6:05、頂上着。かまくらは裾が広がって、堂々としていた。マイナス7度。

〈下山〉
 文殊尾根を下りる。雪が深いがスパッツをしているので、靴に雪は入らない。快適である。「誰がスパッツ持っていこうと言うた?」と言うと、「誰がきちんと直しとって、さっと出した?」と妻は返してくる。
 丸太の階段のところで、登山道脇の雪の深さを測る。手を伸ばして入れると、腋の下まで入る。妻は手を広げて、1、2、3と私の腕を計測してくれる。「70センチはあるかな。」アイゼンをしていない妻は遅れ気味で、4回転び雪にまみれた。私は何度も立ち止まりながら待つ。それでも妻は樹氷を観察し、巻き道で雪を蹴ってコロコロを楽しんだ。

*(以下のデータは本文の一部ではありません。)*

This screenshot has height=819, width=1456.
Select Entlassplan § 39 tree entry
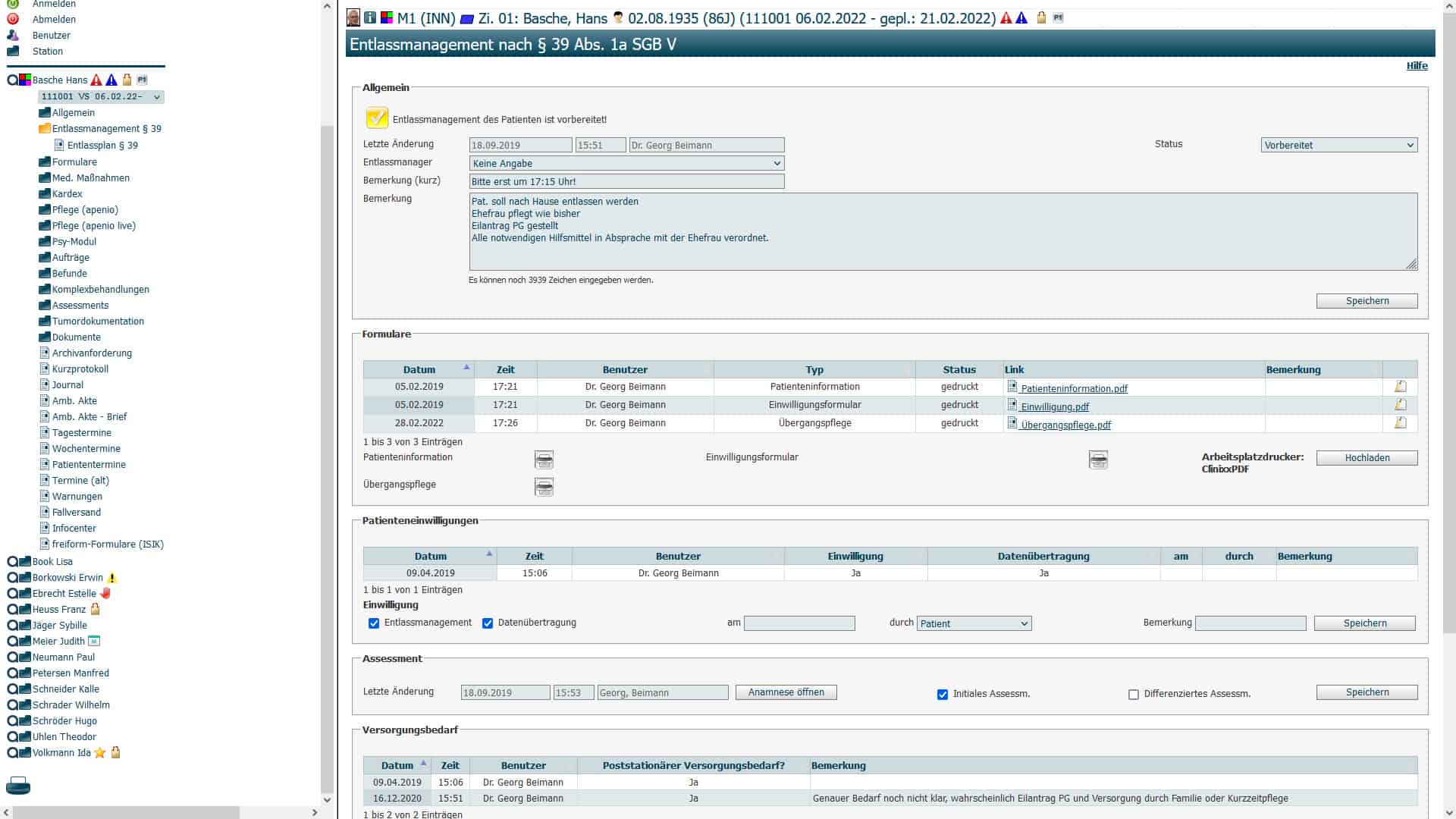[102, 146]
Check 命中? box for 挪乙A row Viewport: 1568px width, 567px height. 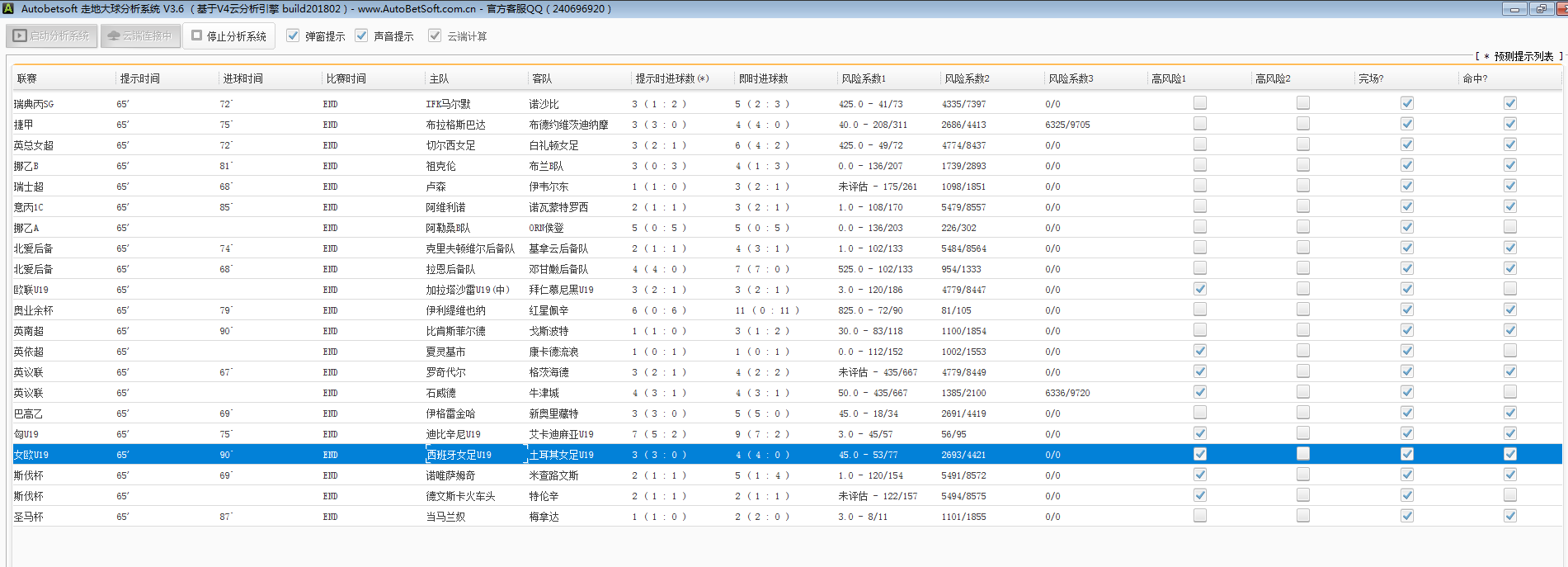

 念仏坂で、登ってくる女性1人、男性2人のグループに会う。1人は若い女性、Fちゃん。金剛山のアイドル。出会った人と誰とも仲良く登っている。今日もそうだ。「Fちゃんじゃないか。こんな日に来るのは、こんな人だけやで。」と同行の男性を見て言う。すると男性が「その言葉、そっくりそのまま返ししますわ。」みんな笑う。7時に無事下山。何年ぶりかの大雪だった。妻は「ああ、楽しかった。」と体を伸ばす。
 
〈融雪剤散布車〉
 バス亭がある広場には、融雪剤散布車が2台止まっていた。「頼もしい。」と妻。休憩中だろうか。それとも、まだ作業は続くのだろうか。散布車に感謝して、気をつけて帰ろう。